### Instructions for the task
Print back every record below, exactly as it stands.

### Data shown

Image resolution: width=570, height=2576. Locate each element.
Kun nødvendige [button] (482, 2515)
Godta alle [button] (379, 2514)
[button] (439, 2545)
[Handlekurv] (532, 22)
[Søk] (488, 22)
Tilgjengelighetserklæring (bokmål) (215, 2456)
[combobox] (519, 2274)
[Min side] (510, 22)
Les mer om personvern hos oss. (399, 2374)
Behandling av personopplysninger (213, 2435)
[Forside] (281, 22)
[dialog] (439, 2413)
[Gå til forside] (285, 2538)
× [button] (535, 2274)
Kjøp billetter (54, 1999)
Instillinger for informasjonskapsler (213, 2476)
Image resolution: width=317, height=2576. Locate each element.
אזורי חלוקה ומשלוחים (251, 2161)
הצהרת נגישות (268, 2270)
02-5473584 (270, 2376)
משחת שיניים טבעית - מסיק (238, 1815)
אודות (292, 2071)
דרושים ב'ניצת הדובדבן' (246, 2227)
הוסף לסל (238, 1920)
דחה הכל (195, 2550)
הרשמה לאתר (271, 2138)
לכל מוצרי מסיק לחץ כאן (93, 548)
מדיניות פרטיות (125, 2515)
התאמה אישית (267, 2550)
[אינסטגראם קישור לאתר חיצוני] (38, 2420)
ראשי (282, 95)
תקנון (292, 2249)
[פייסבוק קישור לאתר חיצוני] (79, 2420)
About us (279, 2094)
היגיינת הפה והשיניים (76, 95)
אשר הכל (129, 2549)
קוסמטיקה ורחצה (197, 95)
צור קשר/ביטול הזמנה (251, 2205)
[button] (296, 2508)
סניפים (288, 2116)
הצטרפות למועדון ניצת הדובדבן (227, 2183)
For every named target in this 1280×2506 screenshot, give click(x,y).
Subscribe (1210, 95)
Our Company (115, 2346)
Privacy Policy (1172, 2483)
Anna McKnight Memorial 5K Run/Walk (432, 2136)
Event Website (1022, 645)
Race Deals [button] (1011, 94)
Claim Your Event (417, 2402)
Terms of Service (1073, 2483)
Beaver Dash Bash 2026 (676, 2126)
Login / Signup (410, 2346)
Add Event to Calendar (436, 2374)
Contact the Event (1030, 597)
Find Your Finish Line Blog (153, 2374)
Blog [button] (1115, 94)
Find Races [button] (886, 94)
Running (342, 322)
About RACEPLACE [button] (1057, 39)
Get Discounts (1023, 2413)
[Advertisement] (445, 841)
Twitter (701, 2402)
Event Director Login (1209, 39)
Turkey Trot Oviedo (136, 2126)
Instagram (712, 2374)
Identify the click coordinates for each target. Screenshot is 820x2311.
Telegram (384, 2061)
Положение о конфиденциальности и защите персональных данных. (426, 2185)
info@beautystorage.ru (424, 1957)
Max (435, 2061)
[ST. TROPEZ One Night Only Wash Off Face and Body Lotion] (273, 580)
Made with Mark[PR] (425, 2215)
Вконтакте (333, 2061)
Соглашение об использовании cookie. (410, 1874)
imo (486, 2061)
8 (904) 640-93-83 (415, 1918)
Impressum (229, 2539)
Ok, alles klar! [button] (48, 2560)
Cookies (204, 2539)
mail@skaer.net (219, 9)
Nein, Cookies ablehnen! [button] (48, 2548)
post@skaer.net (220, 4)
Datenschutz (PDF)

### Response area
Image resolution: width=570, height=2576. Locate each element.
Kun nødvendige [button] (482, 2515)
Godta alle [button] (379, 2514)
[button] (439, 2545)
[Handlekurv] (532, 22)
[Søk] (488, 22)
Tilgjengelighetserklæring (bokmål) (215, 2456)
[combobox] (519, 2274)
[Min side] (510, 22)
Les mer om personvern hos oss. (399, 2374)
Behandling av personopplysninger (213, 2435)
[Forside] (281, 22)
[dialog] (439, 2413)
[Gå til forside] (285, 2538)
× [button] (535, 2274)
Kjøp billetter (54, 1999)
Instillinger for informasjonskapsler (213, 2476)
Image resolution: width=317, height=2576. Locate each element.
אזורי חלוקה ומשלוחים (251, 2161)
הצהרת נגישות (268, 2270)
02-5473584 (270, 2376)
משחת שיניים טבעית - מסיק (238, 1815)
אודות (292, 2071)
דרושים ב'ניצת הדובדבן' (246, 2227)
הוסף לסל (238, 1920)
דחה הכל (195, 2550)
הרשמה לאתר (271, 2138)
לכל מוצרי מסיק לחץ כאן (93, 548)
מדיניות פרטיות (125, 2515)
התאמה אישית (267, 2550)
[אינסטגראם קישור לאתר חיצוני] (38, 2420)
ראשי (282, 95)
תקנון (292, 2249)
[פייסבוק קישור לאתר חיצוני] (79, 2420)
About us (279, 2094)
היגיינת הפה והשיניים (76, 95)
אשר הכל (129, 2549)
קוסמטיקה ורחצה (197, 95)
צור קשר/ביטול הזמנה (251, 2205)
[button] (296, 2508)
סניפים (288, 2116)
הצטרפות למועדון ניצת הדובדבן (227, 2183)
For every named target in this 1280×2506 screenshot, give click(x,y).
Subscribe (1210, 95)
Our Company (115, 2346)
Privacy Policy (1172, 2483)
Anna McKnight Memorial 5K Run/Walk (432, 2136)
Event Website (1022, 645)
Race Deals [button] (1011, 94)
Claim Your Event (417, 2402)
Terms of Service (1073, 2483)
Beaver Dash Bash 2026 (676, 2126)
Login / Signup (410, 2346)
Add Event to Calendar (436, 2374)
Contact the Event (1030, 597)
Find Your Finish Line Blog (153, 2374)
Blog [button] (1115, 94)
Find Races [button] (886, 94)
Running (342, 322)
About RACEPLACE [button] (1057, 39)
Get Discounts (1023, 2413)
[Advertisement] (445, 841)
Twitter (701, 2402)
Event Director Login (1209, 39)
Turkey Trot Oviedo (136, 2126)
Instagram (712, 2374)
Identify the click coordinates for each target. Screenshot is 820x2311.
Telegram (384, 2061)
Положение о конфиденциальности и защите персональных данных. (426, 2185)
info@beautystorage.ru (424, 1957)
Max (435, 2061)
[ST. TROPEZ One Night Only Wash Off Face and Body Lotion] (273, 580)
Made with Mark[PR] (425, 2215)
Вконтакте (333, 2061)
Соглашение об использовании cookie. (410, 1874)
imo (486, 2061)
8 (904) 640-93-83 (415, 1918)
Impressum (229, 2539)
Ok, alles klar! [button] (48, 2560)
Cookies (204, 2539)
mail@skaer.net (219, 9)
Nein, Cookies ablehnen! [button] (48, 2548)
post@skaer.net (220, 4)
Datenschutz (PDF)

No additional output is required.